BEIRUT: A delegation from the Saudi Shoura Council, headed by Saleh bin Manea Al-Khalewi, began an official visit to Lebanon on Tuesday, meeting President Michel Aoun and Prime Minister Saad Hariri.

It is the first visit of the council to Lebanon, to convene the first meeting of the Saudi-Lebanese Parliamentary Friendship Committee, headed by Tammam Salam.

Aoun praised “the fraternal relations between Lebanon and Saudi Arabia,” and reaffirmed “the paramount importance of restoring peace and harmony among all Arab countries, for the benefit of all,” wishing to establish “peace on solid foundations based on the principle of respect for the vital interests of every country.”

He underlined that political differences should not allow deviation from the principles of the Arab League charter, and hailed Saudi Arabia’s recent decision to lift the ban on its citizens traveling to Lebanon in time for the summer season, hoping that the “Kingdom witnesses further success and growth.

“Lebanon is more than ready to cooperate in all areas to achieve this end, especially in the presence of an important Lebanese community in the Kingdom that contributed to its prosperity,” he added.

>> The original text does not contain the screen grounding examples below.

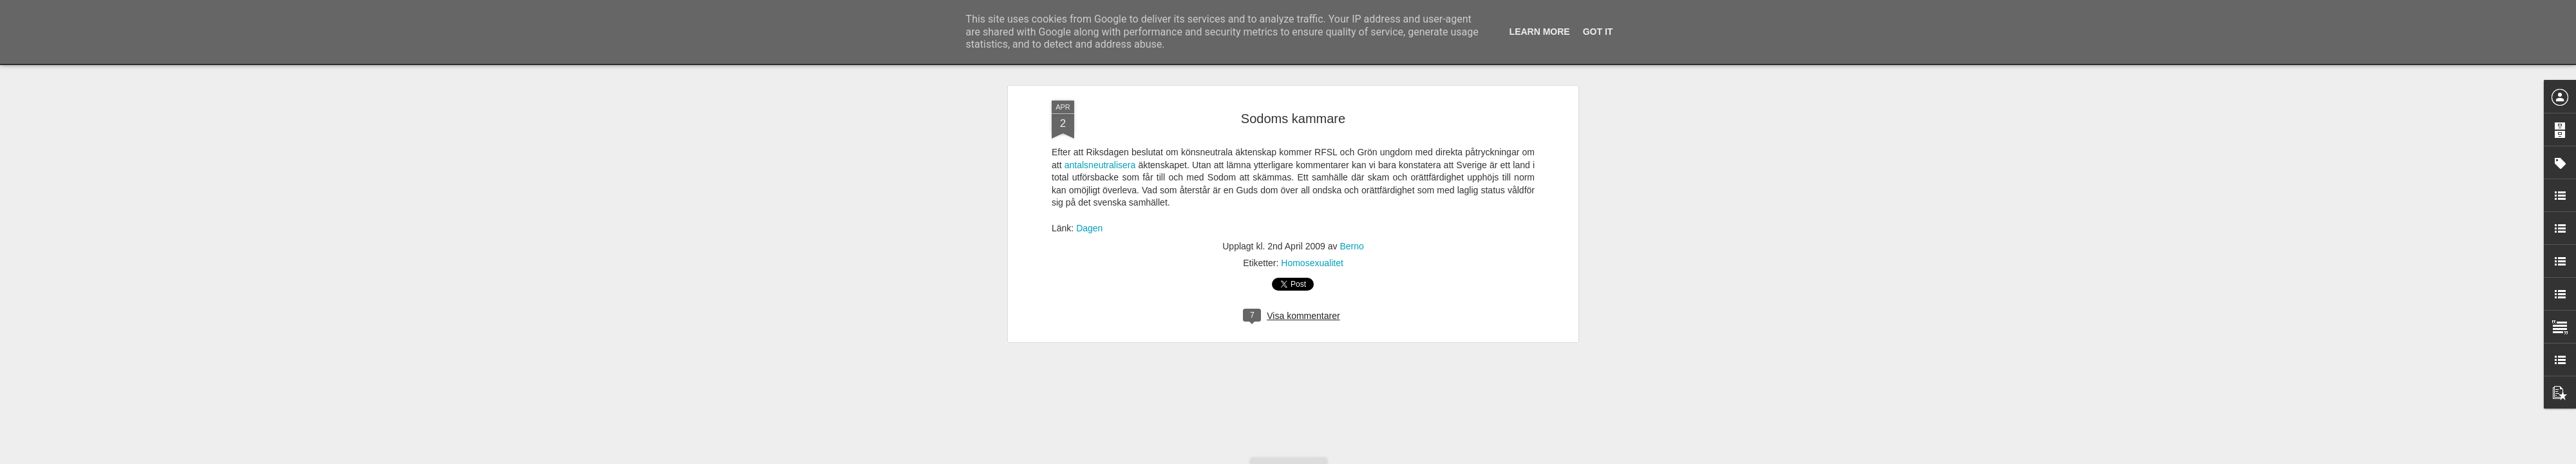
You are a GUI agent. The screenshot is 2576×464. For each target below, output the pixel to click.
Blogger (1297, 457)
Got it (1598, 31)
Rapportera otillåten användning (1362, 457)
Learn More (1540, 31)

Al-Khalewi underscored the “historic relations between the two countries and the two brotherly peoples,” emphasizing the importance of the ongoing support provided by the Kingdom to Lebanon. He also praised Aoun’s keenness to build Arab solidarity and consensus.

The committee discussed means of developing cooperation in legislative sectors in the two countries, serving the goal of greater Arab solidarity. Delegates agreed on the need for stability and peace in Arab countries, and the need to confront Islamic extremism leading to domestic and international acts of terrorism.